[Opening Excerpted records section]

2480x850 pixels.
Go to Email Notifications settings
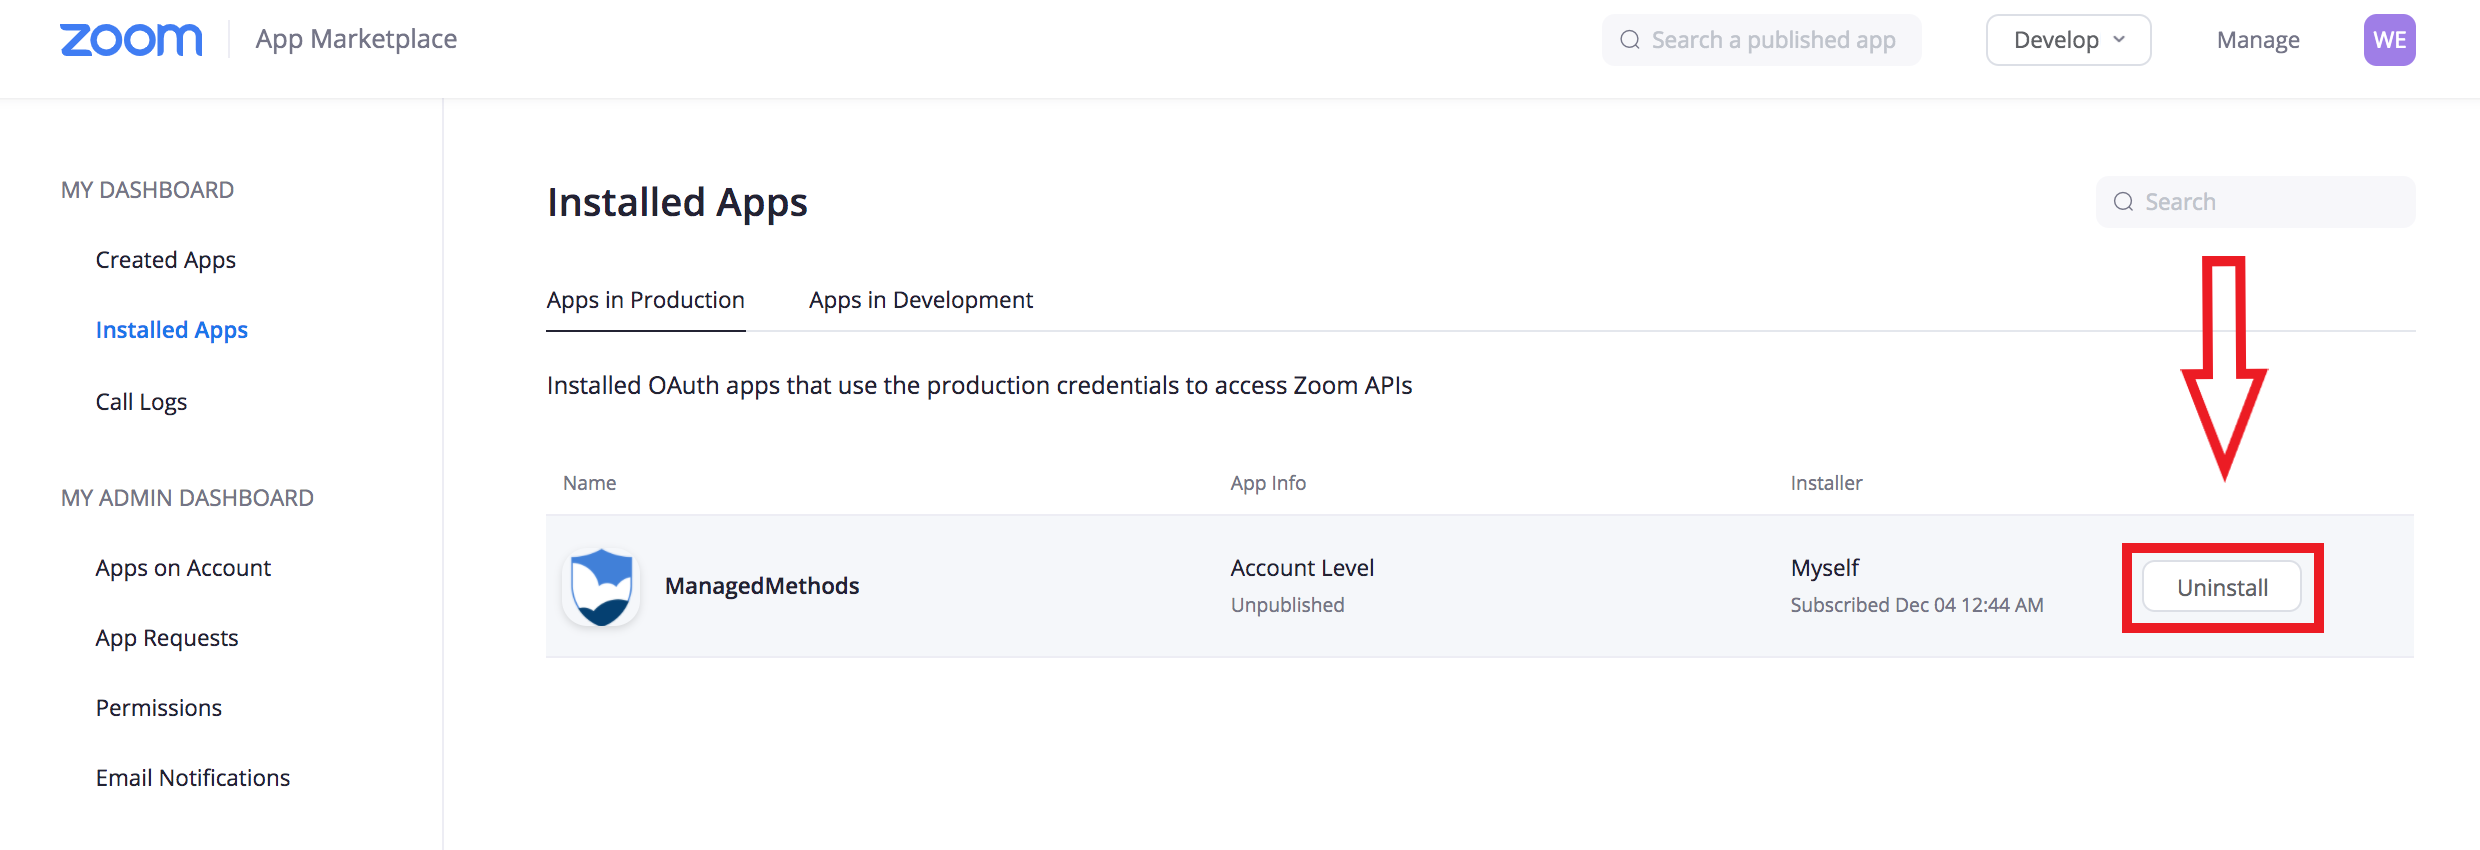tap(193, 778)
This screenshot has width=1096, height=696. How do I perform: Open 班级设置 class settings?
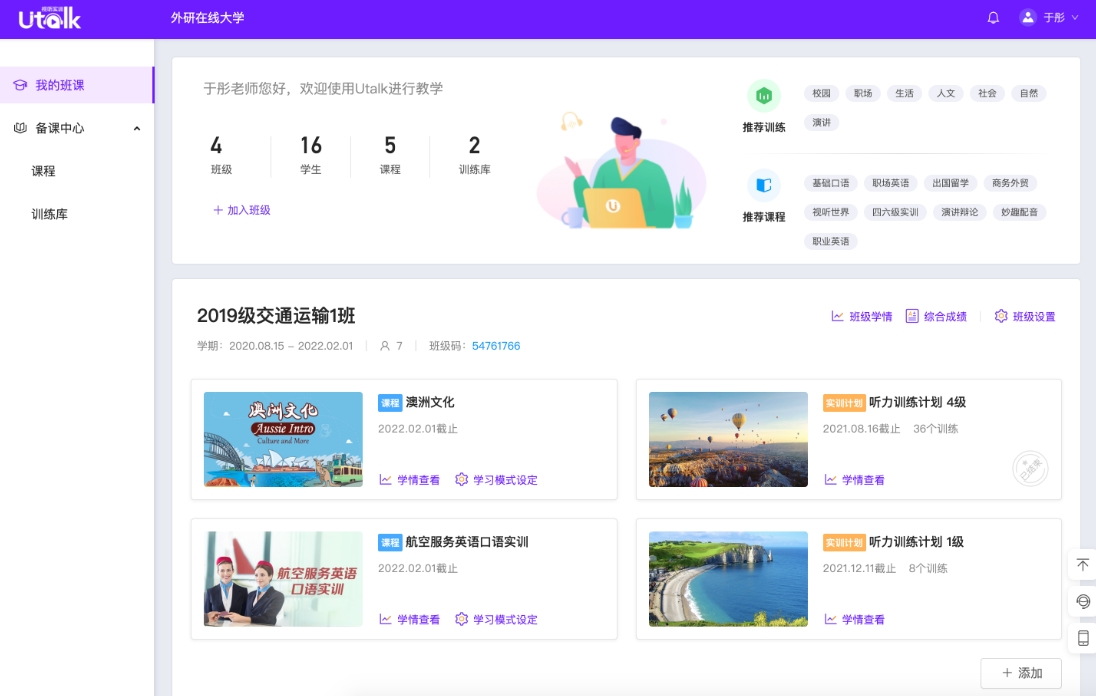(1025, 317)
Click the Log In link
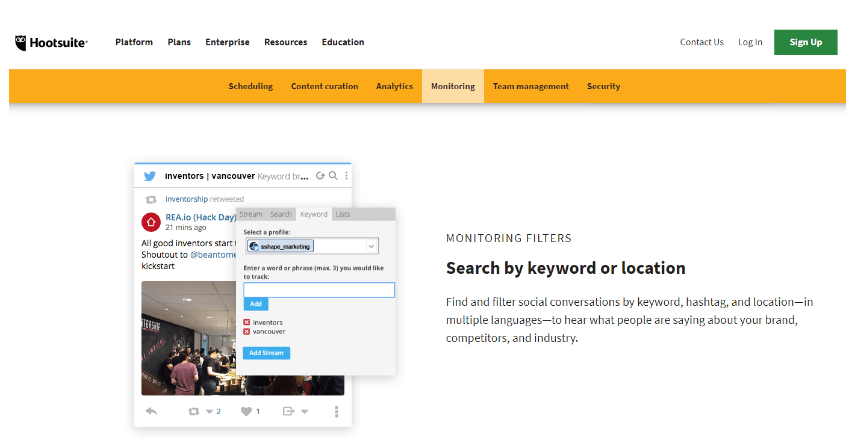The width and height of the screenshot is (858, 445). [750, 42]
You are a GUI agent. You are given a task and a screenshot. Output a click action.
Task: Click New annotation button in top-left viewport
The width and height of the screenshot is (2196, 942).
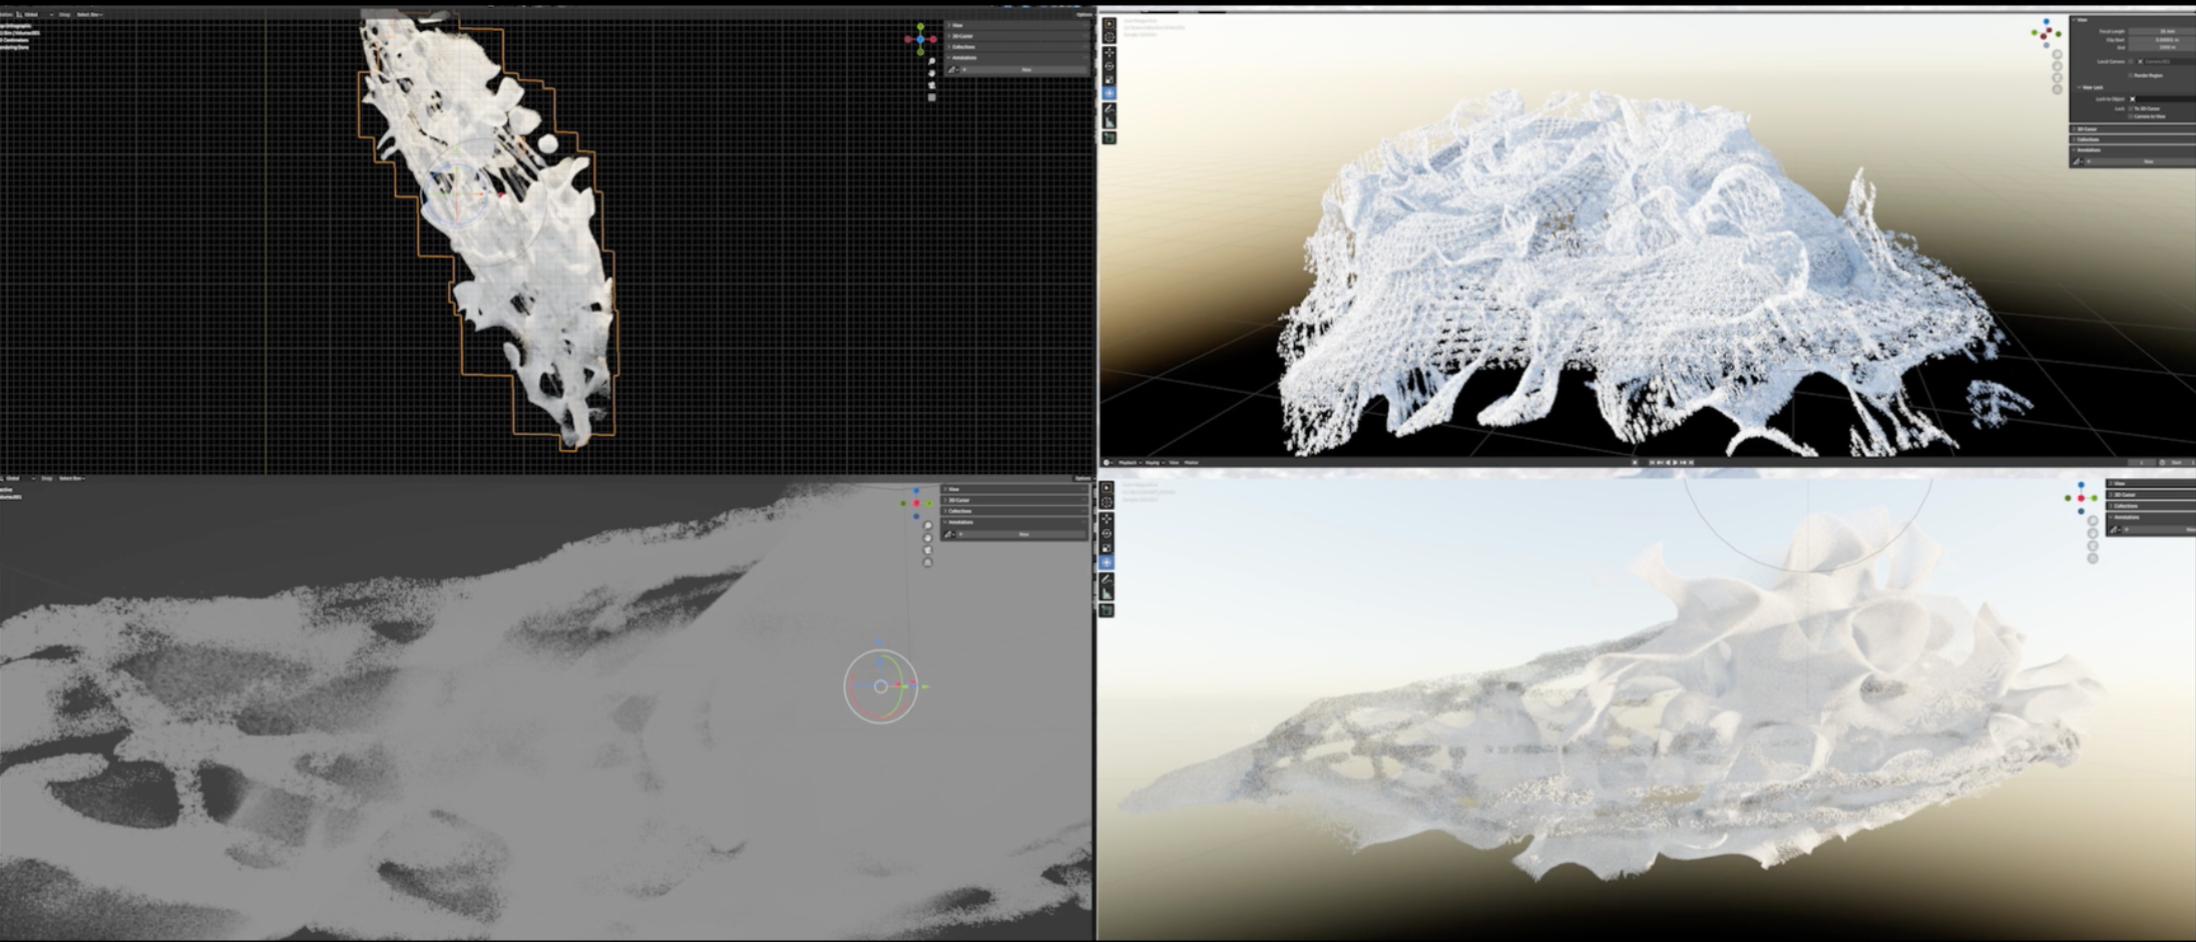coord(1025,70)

[Closing Excerpted records section]

__Exercise requirements__
An exact reproduction of all the records is required, with no pictures included.

__Response__
2480x850 pixels.
Go to Email Notifications settings
tap(193, 778)
This screenshot has width=1096, height=696. How do I perform: Open 班级设置 class settings?
(1025, 317)
Click the Log In link
The width and height of the screenshot is (858, 445). [750, 42]
You are a GUI agent. You are given a task and a screenshot. Output a click action.
Task: Click New annotation button in top-left viewport
The width and height of the screenshot is (2196, 942).
coord(1025,70)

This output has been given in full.